[Stored data]
———
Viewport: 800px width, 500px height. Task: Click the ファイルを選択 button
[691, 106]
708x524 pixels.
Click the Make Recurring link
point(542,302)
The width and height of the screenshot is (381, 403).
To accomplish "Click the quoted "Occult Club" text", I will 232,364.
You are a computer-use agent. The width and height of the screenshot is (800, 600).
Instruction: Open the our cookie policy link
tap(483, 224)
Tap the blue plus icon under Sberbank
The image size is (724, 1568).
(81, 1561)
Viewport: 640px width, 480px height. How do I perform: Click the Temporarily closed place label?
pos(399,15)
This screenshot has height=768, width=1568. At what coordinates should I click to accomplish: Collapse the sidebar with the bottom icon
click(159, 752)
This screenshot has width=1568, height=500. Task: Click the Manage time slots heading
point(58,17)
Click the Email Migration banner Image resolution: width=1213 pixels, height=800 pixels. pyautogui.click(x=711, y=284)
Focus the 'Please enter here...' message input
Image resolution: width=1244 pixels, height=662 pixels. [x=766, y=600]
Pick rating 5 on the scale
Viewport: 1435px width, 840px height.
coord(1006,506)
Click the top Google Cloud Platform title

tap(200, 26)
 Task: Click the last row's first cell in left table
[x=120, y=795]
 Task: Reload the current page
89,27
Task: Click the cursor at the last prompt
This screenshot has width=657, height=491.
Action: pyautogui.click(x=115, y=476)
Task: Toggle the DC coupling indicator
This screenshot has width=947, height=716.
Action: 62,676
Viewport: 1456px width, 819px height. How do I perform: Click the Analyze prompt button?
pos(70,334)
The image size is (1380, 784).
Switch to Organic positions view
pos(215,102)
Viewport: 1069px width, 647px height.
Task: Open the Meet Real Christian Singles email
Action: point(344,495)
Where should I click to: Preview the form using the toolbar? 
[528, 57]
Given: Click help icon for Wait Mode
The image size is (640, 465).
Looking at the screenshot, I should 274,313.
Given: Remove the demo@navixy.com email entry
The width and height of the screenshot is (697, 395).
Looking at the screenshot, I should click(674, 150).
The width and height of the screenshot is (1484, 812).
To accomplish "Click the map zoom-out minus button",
———
» **WHAT THE TASK ASKS**
Going line by line through the data, tally each one that includes the string "Given", and answer with the tally only.

» **ANSWER TO THIS PROBLEM**
2